What personally I love about his work is that it was created within the brink of the civil rights movement and a lot of that influence can be felt in it. Its all about heritage and empowerment; strength and education.  His work is not generic in anyway. He placed his own spin onto his figures bringing a life of their own that will live on to be and inspiration to their viewers.

Dreams of Flight (1973-78)
David Botello
Estrada Courts




His first solo mural, this image is of his some of his childhood fantasies. A boy swinging from a tire surrounded by his day dreams. 

Read between the Lines (1975)
David Botello
Here you see a young man turning away from what his family is doing (watching American TV) and is being inspired by an ancient pre-columbian deity Quetzalcoatl, as he reads a book on Mexico. It’s sad that such work gets destroyed when others decide to tag over.  There is such a strong message about control and education that its spoiled by selfish acts.
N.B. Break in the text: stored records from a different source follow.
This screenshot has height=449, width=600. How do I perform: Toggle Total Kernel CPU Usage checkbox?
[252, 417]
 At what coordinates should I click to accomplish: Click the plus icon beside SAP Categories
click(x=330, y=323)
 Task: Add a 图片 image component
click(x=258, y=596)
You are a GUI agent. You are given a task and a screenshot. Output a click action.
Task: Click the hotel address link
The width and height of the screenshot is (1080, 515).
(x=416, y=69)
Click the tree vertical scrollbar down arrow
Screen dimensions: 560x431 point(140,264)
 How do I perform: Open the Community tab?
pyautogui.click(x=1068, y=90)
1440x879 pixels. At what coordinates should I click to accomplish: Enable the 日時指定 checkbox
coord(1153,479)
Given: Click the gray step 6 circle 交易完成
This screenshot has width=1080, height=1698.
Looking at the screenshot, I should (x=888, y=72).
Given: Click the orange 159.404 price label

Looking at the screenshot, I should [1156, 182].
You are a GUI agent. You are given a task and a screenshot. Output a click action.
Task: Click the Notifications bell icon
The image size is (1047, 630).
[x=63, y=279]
~*~*~*~*~*~*~*~*~*~* GRAFFITI ARTIST~*~*~*~*~*~*~*~*~*~*~*~*
Now I added this section to show the evolution of painting. Many people want to dismiss this type of art because they have stigmatized the graffiti style as being gang-related or the products of delinquent behavior. Generally, it has an over all negative connotation. However, no matter the ties, the reality is that these pieces also reflect the community and how its mixture of both new and old influences. The subject matter in these later ones is a bit more abstract, in my opinion, than some of the older murals and a lot of the symbolism and ownership is unknown to the untrained eye. Often the symbol or imagery will be the taggers calling card. Also due to the city of Los Angeles anti graffiti policy and other taggers many of these master pieces have short life spans. Still, they are remarkable. Have a look for yourself, you’ll see.
Untitled- 2008


Untitled Mural/ East LA | Vyal, Retna, Werc & Kofie–
House paint & Spray Paint on plaster and metal
2008
East Los Angeles, off of Whittier Blvd.